Edward likes the rugZoe on the new rug


  1. I'd try vinegar on the rugs. I hope it helps.

  2. Vinegar, definitely. Works wonders on cloth diapers and kitchen laundry at my house. I was just arguing with my otherwise frugal mother that fabric softener isn't necessary. Alas, she didn't buy explanation, that is--she still bought the fabric softener!

    1. Two votes for vinegar! Would you dilute it? If so, how much?

      Keep working on your mom. Point out how much $$ she'll save, maybe.

    2. I was going to suggest a cup or so of baking soda in the and easy..if nothing else, you deodorize your washing machine...

  3. I rather like fabric softener - each to his own. Some scents can be a little overwhelming, I admit.

    Vinegar is a miracle product. I agree, it will work. I personally think you could dilute it. I was also thinking that using baking soda might also work. It's cheap too. I would try sprinkling it generously over the rugs, letting it stand for a few hours and then vacuuming it up. The Dogs' rug is very nice!

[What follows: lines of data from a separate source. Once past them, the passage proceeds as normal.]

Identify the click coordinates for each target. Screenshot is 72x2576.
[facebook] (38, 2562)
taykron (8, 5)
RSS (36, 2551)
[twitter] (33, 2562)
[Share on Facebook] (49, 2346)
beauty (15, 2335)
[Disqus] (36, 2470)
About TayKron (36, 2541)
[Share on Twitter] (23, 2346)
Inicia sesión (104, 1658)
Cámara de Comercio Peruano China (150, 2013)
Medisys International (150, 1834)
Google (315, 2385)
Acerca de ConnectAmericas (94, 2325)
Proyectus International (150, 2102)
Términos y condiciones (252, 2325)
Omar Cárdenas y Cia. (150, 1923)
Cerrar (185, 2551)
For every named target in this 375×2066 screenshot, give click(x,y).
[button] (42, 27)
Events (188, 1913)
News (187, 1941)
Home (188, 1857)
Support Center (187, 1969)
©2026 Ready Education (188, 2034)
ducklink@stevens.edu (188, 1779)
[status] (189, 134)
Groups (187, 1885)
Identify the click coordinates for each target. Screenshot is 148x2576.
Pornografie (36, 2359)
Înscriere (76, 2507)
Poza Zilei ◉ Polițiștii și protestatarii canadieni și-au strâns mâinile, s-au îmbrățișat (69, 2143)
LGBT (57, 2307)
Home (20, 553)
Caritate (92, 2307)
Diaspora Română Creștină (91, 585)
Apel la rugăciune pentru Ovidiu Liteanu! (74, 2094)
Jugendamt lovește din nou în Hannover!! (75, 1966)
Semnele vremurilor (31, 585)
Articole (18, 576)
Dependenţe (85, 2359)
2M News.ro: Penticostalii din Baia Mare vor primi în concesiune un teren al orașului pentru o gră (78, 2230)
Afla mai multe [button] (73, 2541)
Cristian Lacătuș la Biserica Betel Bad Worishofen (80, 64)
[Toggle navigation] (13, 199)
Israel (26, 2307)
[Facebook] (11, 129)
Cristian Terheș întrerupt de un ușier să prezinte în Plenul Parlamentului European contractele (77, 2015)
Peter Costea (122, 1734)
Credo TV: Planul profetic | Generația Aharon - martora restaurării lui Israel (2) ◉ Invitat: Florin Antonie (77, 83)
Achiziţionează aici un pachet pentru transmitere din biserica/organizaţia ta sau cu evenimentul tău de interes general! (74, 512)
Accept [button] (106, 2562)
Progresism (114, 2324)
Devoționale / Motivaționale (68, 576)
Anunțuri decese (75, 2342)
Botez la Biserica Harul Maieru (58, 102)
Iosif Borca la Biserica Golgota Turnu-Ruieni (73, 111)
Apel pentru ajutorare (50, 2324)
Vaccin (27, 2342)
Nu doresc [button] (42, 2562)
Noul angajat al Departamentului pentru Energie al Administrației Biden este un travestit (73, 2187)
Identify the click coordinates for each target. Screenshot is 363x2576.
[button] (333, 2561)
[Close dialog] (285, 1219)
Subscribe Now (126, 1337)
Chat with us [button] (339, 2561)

  4. With you on those dryer sheets and the like. Not necessary and who knows what's going on with all the chemicals. They always smell off to me too. I think both the vinegar and baking soda suggestions are good ones. I am not sure the proportions of vinegar to wash water - surely a Google (or the like) search would find that out. Let us know how they come out.

  5. I have used baking soda in the wash to get out mildew smell from leaving the wash in the machine too long. I just dump about a cup in with the clothes and let them all soak for a few hours, then wash as usual. It might get out dryer sheet smell, though that stuff is tenacious. I have a windbreaker I bought at a thrift store that still smells of fabric softener after many years and many washings. Perhaps the nylon or polyester fibers hold the smell more than cotton.

  6. You may want to try ammonia first to get the smell out. Ammonia will cut any residual oils left from the dryer sheets or fabric softeners. Use the least amount of water you can get away with to wash the bath mats then at least a cup of ammonia. Let it all swish around for a bit then stop the washer and just let it sit for a couple hours to soak. Start and let run then hang outside. Sunshine and fresh air are free miracle workers, you may want to do this for a couple times of washing them as putting them in the dryer will just continue to cook the stink back in if there is any left on the fibers. I have been successful with this method on getting the stench of mothballs out of old material and blankets that I drag home from estate sales. Dryer sheets and fabric softener are full of harmful chemicals and as you have experienced they stay in the material for a long time. I can't use either with my kids as they break out in a lovely red bumpy rash. So we use white vinegar, when I remember to hit the rinse cycle and either line dry or use dryer balls. Good luck.

  7. I want to say vinegar also, though don't ask me why! It may be my New England Yankee ancestors, who used vinegar as a cure-all for anything! It can't hurt to try it!


I really love your comments. Thanks for coming along on my thrifty adventures!